Johannes ("Jan") Hermannus van Dijk (born 10 December 1956 in Schalkhaar, Deventer, Overijssel) is a retired Dutch footballer and manager. He currently manages Hoofdklasse side Chevremont.

Playing career

Club
Van Dijk is best known for having spent his entire career at FC Groningen, except for a short loan spell to Go Ahead Eagles. His stay with the club spanned from 1975 to 1992, and earned him the nickname "Mister FC Groningen", as well as the record for number of appearances with a Groningen jersey (537).

Coaching career
After he retired in 1992, Van Dijk became a football manager. He coached FC Groningen, Roda JC, RBC Roosendaal, Helmond Sport, and FC Emmen. He was fired from FC Emmen on 15 February 2007. After a season serving as Foeke Booy assistant at Al-Nassr, he was appointed manager of then-Eerste Divisie club VVV-Venlo in June 2008. Under his tenure, VVV-Venlo were crowned 2008–09 Eerste Divisie champions and achieved immediate promotion back to the Eredivisie. He was successively dismissed in December 2010 due to poor results.

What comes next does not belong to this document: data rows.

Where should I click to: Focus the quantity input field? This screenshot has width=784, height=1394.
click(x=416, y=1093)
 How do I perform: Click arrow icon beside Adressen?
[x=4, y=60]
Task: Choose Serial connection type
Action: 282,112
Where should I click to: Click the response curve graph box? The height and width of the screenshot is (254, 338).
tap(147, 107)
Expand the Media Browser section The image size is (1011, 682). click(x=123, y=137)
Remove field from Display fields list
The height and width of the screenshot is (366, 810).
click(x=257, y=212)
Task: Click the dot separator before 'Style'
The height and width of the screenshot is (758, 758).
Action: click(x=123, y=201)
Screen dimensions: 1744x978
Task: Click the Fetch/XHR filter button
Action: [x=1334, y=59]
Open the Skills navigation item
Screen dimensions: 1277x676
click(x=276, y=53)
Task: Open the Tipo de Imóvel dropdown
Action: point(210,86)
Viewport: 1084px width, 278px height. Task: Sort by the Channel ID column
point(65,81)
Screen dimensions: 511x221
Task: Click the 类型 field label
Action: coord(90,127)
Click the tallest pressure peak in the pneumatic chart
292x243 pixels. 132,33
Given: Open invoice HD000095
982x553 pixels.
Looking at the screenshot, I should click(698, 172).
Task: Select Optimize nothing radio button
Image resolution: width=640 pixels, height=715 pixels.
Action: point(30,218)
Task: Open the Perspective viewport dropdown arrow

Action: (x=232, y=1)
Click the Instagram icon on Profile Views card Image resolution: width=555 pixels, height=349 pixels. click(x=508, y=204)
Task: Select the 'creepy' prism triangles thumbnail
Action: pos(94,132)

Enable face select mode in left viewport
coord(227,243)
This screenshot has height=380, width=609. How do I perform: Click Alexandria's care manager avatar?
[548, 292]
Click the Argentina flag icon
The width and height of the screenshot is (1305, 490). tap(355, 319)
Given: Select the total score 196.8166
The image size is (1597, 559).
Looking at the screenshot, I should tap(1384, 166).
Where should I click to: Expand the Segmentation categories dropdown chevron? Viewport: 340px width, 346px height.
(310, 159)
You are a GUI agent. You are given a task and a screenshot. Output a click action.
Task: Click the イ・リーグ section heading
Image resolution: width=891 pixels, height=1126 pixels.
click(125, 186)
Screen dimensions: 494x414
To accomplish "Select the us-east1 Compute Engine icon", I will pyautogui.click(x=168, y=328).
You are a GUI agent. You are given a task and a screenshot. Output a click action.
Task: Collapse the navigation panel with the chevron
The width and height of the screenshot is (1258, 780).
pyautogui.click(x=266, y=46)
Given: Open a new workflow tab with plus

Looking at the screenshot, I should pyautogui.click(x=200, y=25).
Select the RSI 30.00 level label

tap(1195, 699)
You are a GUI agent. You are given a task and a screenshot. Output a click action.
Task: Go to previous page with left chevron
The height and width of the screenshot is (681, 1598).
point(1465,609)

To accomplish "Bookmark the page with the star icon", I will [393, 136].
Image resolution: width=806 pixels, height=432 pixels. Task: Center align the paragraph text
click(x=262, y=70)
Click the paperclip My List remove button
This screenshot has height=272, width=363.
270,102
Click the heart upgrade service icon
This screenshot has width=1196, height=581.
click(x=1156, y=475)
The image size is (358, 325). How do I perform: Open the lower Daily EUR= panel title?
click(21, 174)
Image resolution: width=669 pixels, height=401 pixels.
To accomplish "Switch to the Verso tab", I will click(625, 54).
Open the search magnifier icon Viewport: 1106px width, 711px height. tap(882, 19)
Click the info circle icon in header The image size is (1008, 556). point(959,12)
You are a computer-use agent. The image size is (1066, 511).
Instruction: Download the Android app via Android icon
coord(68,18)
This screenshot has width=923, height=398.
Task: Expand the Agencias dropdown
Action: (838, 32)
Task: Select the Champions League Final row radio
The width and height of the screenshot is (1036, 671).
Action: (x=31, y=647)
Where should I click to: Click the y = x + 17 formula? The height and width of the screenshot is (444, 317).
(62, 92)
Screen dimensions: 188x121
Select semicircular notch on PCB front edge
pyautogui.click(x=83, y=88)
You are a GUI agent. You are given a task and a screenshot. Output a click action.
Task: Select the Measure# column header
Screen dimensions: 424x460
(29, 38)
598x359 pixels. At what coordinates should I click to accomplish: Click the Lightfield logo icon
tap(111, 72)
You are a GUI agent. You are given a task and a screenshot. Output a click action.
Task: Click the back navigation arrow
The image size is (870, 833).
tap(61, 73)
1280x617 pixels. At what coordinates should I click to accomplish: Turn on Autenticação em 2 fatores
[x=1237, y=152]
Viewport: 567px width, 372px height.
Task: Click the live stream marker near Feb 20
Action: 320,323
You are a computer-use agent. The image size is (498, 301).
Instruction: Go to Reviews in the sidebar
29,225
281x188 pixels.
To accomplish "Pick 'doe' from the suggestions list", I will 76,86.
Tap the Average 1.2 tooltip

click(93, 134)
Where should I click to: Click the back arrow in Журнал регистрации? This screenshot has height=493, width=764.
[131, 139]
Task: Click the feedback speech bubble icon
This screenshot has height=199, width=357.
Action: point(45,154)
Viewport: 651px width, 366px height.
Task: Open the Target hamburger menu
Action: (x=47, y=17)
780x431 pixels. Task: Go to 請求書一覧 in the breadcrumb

In March 2012 it was announced Van Dijk would become manager of Topklasse amateurs VV Gemert on a two-year deal valid from the 2012–13 season. After suffering relegation on the first season of his in charge, Van Dijk and Gemert agreed to mutually part company in May 2013.

In March 2014 Van Dijk agreed to return to Helmond Sport, agreeing on a deal effective from 1 July 2014. He left the club in February 2016.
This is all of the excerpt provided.